Once the line holding "Image resolution: width=430, height=2166." is found in the listing below, write it out and each later line exactly, up to and including the one holding "Specification".

The data
◆ ◆ ◆ ◆
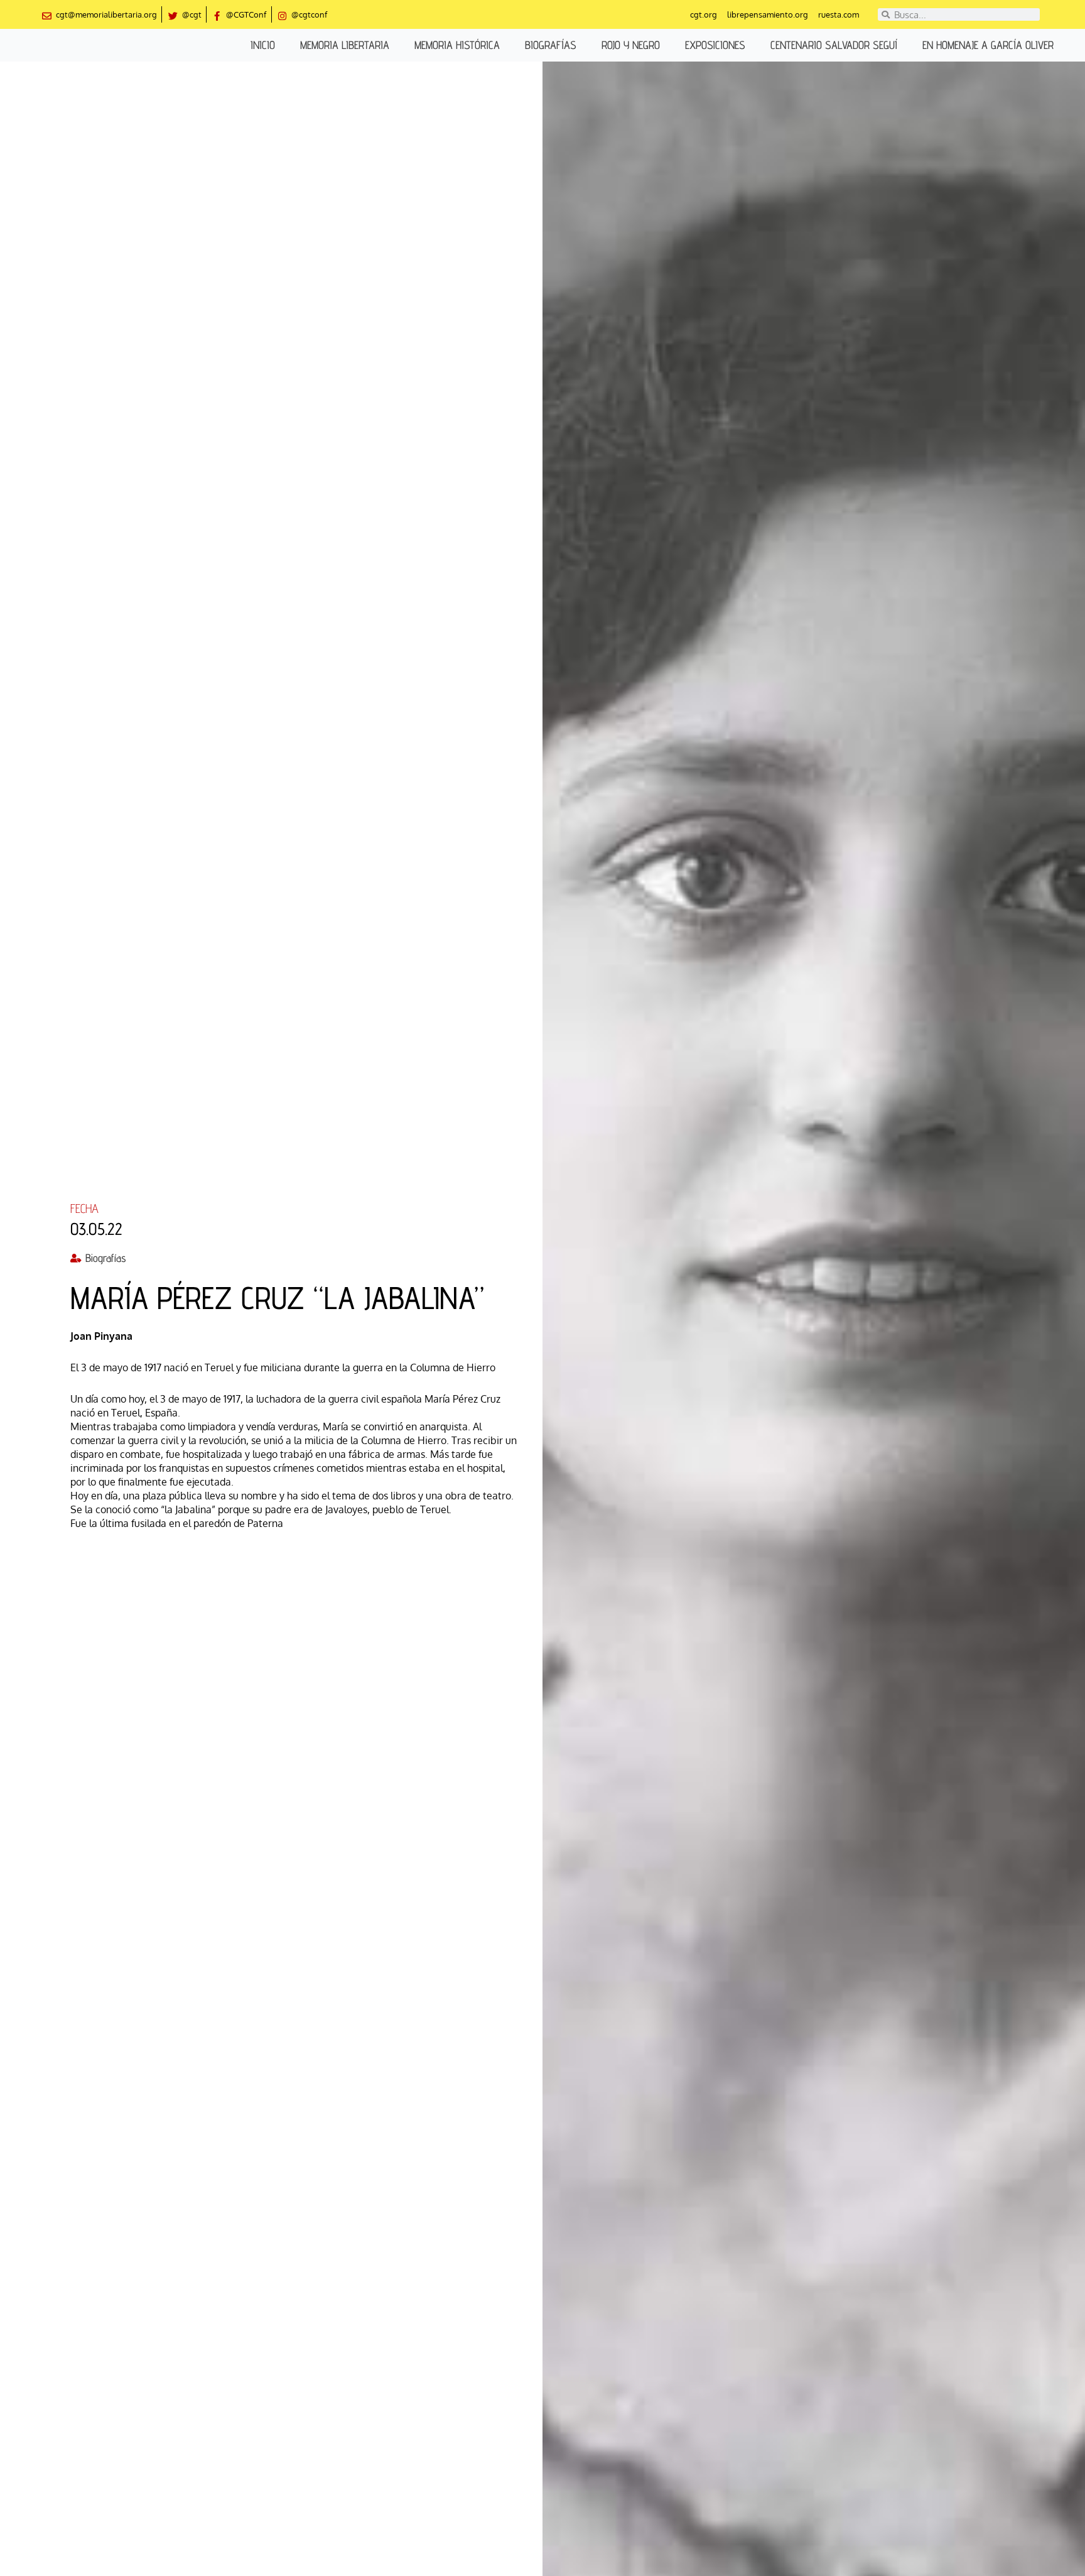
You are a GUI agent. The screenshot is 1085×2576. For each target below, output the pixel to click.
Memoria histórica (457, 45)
◆ ◆ ◆ ◆
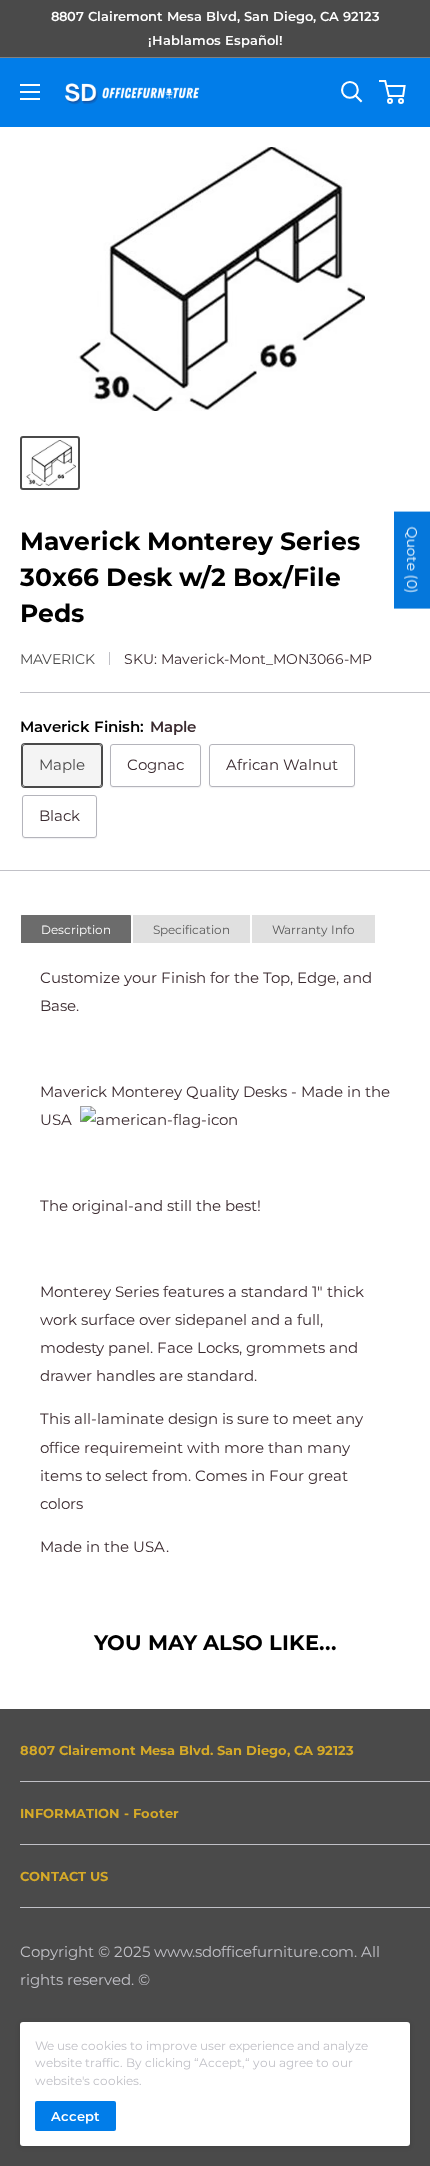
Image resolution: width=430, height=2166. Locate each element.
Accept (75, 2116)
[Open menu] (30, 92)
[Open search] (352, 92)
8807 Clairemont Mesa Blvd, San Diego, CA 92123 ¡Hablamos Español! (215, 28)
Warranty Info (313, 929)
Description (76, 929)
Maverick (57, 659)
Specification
◆ ◆ ◆ ◆
Output below
Image resolution: width=430, height=2166. Locate each element.
Accept (75, 2116)
[Open menu] (30, 92)
[Open search] (352, 92)
8807 Clairemont Mesa Blvd, San Diego, CA 92123 ¡Hablamos Español! (215, 28)
Warranty Info (313, 929)
Description (76, 929)
Maverick (57, 659)
Specification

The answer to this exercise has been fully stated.